Friday, September 19, 2025

LETTERS TO KAFKA, introduction to a life unjustly ignored in Anglophone literature


LETTERS TO KAFKA
CHRISTINE ESTIMA

House of Anansi Press (non-affiliate Bookshop.org link)
$21.99 paperback, available now

Bookends with Mattea Roach interview with Author Estima.

Rating: 4.5* of five

The Publisher Says: A sweeping, tragic romance and feminist adventure about translator and resistance fighter Milena Jesenská’s torrid love affair with Franz Kafka.

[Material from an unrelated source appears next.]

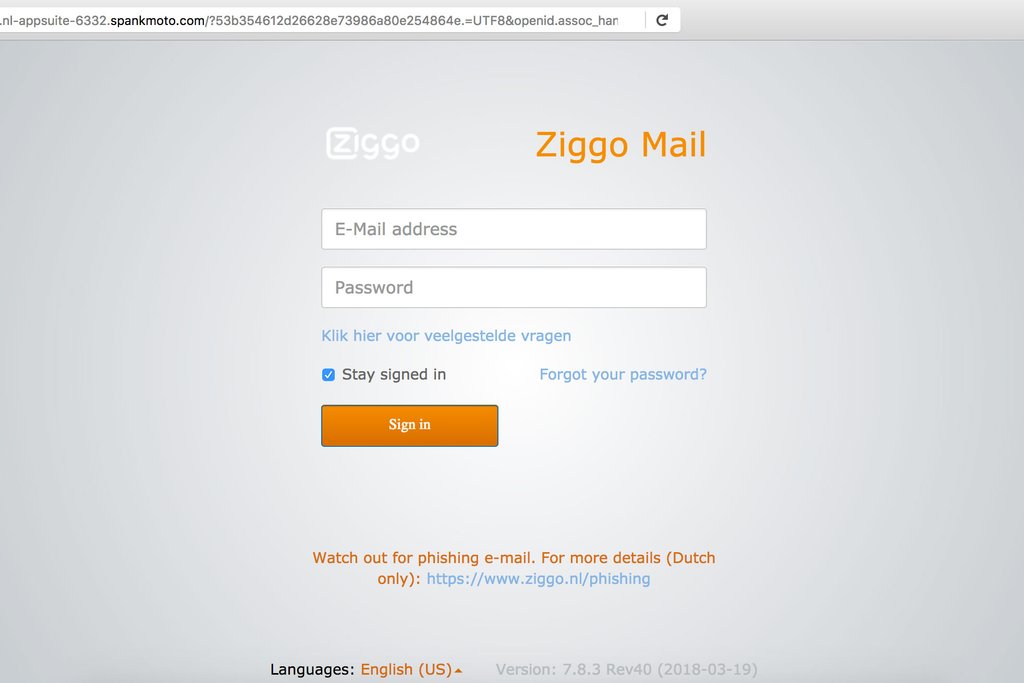Click the Watch out for phishing warning text
This screenshot has height=683, width=1024.
pos(514,568)
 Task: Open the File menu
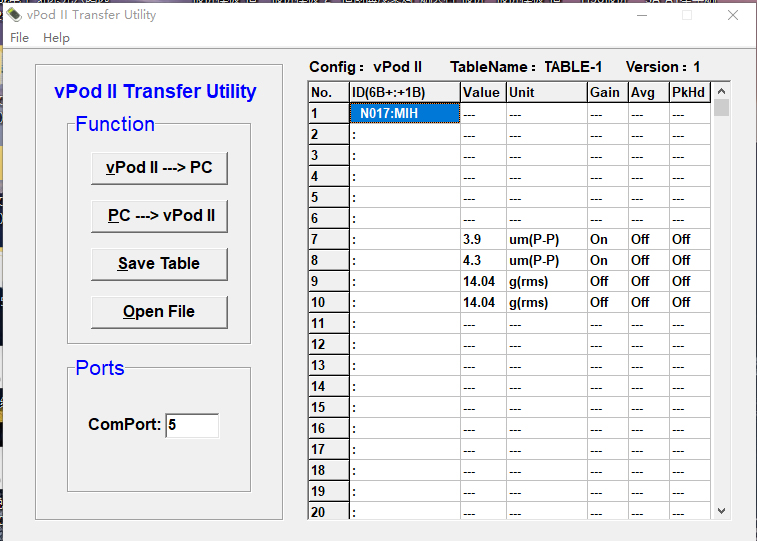pyautogui.click(x=19, y=38)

In 1919, Milena Jesenská, a clever and spirited twenty-three-year-old, is trapped in an unhappy marriage to literary critic Ernst Pollak. Since Pollak is unable to support the pair in Vienna’s post-war economy, Jesenská must supplement their income by working as a translator. Having previously met her compatriot Franz Kafka in the literary salons of Prague, she writes to him to ask for permission to translate his story The Stoker from German to Czech, becoming Kafka’s first translator. The letter launches an intense and increasingly passionate correspondence. Jesenská is captivated by Kafka’s energy, intensity, and burning ambition to write. Kafka is fascinated by Jesenská’s wit, rebellious spirit, and intelligence.

Jesenská and Kafka meet twice for lovers’ trysts, but can such an intense connection endure beyond a fleeting affair? In her remarkable debut novel, Christine Estima weaves little-known facts and fiction into a rich tapestry, powerfully portraying the struggles of a woman forced to choose between the roles of wife, lover, and intellectual.

I RECEIVED A DRC FROM THE PUBLISHER VIA EDELWEISS+. THANK YOU.

My Review
: Modeling to a world unwilling to see what principled resistance to authoritarianism looks like, Milena Jesenská could be no more perfect a subject to study in 2025. Christine Estima has done it for us, and presented her findings in an involving, intense novel of Milena's life. The incident igniting her rise to resistance is a simple and practical one: she needs income. Her then-husband can't, in 1919 Vienna, provide for them. Having very recently read Kafka's stories and being moved deeply by them, Milena writes to request permission to translate them into Czech. Her aim is to get income...the result is to become utterly, passionately entwined with Kafka. It was not primarily a physical affair, only two known meetings, but a deep and consuming love.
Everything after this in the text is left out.